You probably know that a calendar time is usually expressed as `seconds
since the epoch' and the epoch is Jan 1, 00:00 1999 UTC.  The POSIX
folks have expressed this slightly different as far as I know.  They
have said more or less: `The representation of a time_t has to be
such that Jan 1 1980 [or something like that, after 1970] is such and
such a number of seconds.'

Well, it turned out that they had forgotten the leapseconds which are
periodically inserted to correct discrepancies between atomic time and
the earth's rotation.  That is the reason why you have the subdirectories
`posix' and `right' in `/usr/share/zoneinfo'.  By default the MiNTLib
violates POSIX and takes leapseconds into account.
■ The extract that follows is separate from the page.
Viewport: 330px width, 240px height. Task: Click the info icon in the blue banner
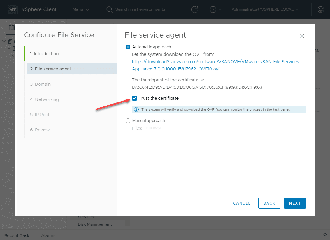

If you don't like that you have to edit the appropriate variables
in `configvars' of the MiNTlib.  Alternatively you may set the system
timezone with

	zic -L posix/Europe/Paris

instead of

	zic -L Europe/Paris

So, what is the strange behavior?  Old programs will get the system
time and assume that it is correct when writing timestamps.  New
programs will by default correct them by the appropriate number of
leapseconds (the difference is 21 seconds today).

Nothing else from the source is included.